Hi @yk, let's do it. From the discussion on #126 I'll be taking this task and proposing a step-by-step solution either tonight or tomorrow.

rohanpatankar926 commented 1 year ago

Hi @yk, let's do it. From the discussion on #126 I'll be taking this task and proposing a step-by-step solution either tonight or tomorrow.

Hey hii Can i also collaborate??

yk commented 1 year ago

Hi @rohanpatankar926 sure. I'm not sure what the best way to go is for that. A suggestion: we let @dhruv2601 come up with an initial implementation, and then iterate on that? @dhruv2601 might then also switch back to #126 while you can improve the detector.

MattiaSangermano commented 1 year ago

Hi, if possible I would like to help with this and/or #126

yk commented 1 year ago

Hi @MattiaSangermano thanks for the interest. See my suggestion above, would that work for you?

MattiaSangermano commented 1 year ago

Yes, at this point I think it's the best way to proceed

totuta commented 1 year ago

@yk hi, I'd also hope to contribute. I read discussions above and think it makes a lot of sense.

agoryuno commented 1 year ago

Could zero-shot classification be a solution? "facebook/bart-large-mnli" on HF gives a >0.7 score for @yk's initial post being a request :)

yk commented 1 year ago

Could zero-shot classification be a solution? "facebook/bart-large-mnli" on HF gives a >0.7 score for @yk's initial post being a request :)

yes it's probably viable to build an ensemble of things like this. depends on how far one can get the noise down

Jmete commented 1 year ago

Hi @dhruv2601 , I have written scripts based on 126 to process tweets into conversation threads. If any model has been trained to detect useful instructions, we could then run it on that file to filter it. If you need the file, I can send it to you via discord. I will also update my fork of the repo soon with the code to do all the processing if anyone wants to download dumps and try from their side.

yk commented 1 year ago

@dhruv2601 any updates on this?

dhruv2601 commented 1 year ago

Hey all and @yk, I've trained a model for this task and it works well. Currently, I am working on testing the model on data other than the validation, i.e. on all kinds of instruction styles possible, and I'm taking the help of GPT-JT and ChatGPT for this. It becomes an iterative process when I discover new instruction styles and add them to training data, and repeat.

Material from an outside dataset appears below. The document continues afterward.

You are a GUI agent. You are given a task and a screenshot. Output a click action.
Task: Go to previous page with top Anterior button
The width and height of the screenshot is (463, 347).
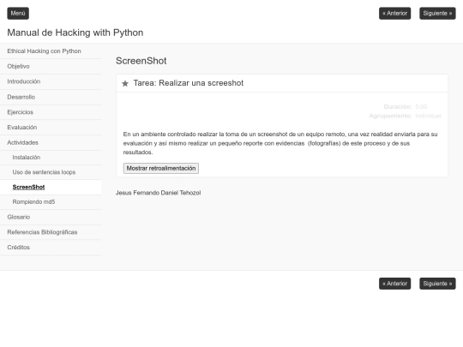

The action item currently is to prepare a final model, upload it to HF and create a model card and data collection process. Hopefully, I'll update again in a couple of days.

yk commented 1 year ago

@dhruv2601 thanks a lot for the update. is it possible that you check in the code for this somewhere in the repo under e.g. /model/instruction_detector/ and come to our discord (ping me there) to give a bit of regular updates on it? the issue is, we need to know very accurately what's in the model, both in terms of code and data, in order to use it.

lakshaykc commented 1 year ago

@dhruv2601 Did you use just the twitter data for the model you've trained or used additional datasets?

dhruv2601 commented 1 year ago

Hi, due to work and school deadlines, I have been a bit delayed in updating this task. Plan to be more active in a couple of days.

huu4ontocord commented 1 year ago

@dhruv2601 would love to test your model. ping in data channel in discord.

huu4ontocord commented 1 year ago

@dhruv2601 checking on this again.

Jmete commented 1 year ago

Hello @dhruv2601 , is there any update on the instruction detector model?

totuta commented 1 year ago

@yk , seems like this task is better to be accelerated. Though @dhruv2601 is already on this, may I spend some time on a minimal viable example?

andreaskoepf commented 1 year ago

This issue stalled, not sure what the relevance is, I remove it from the project board for now.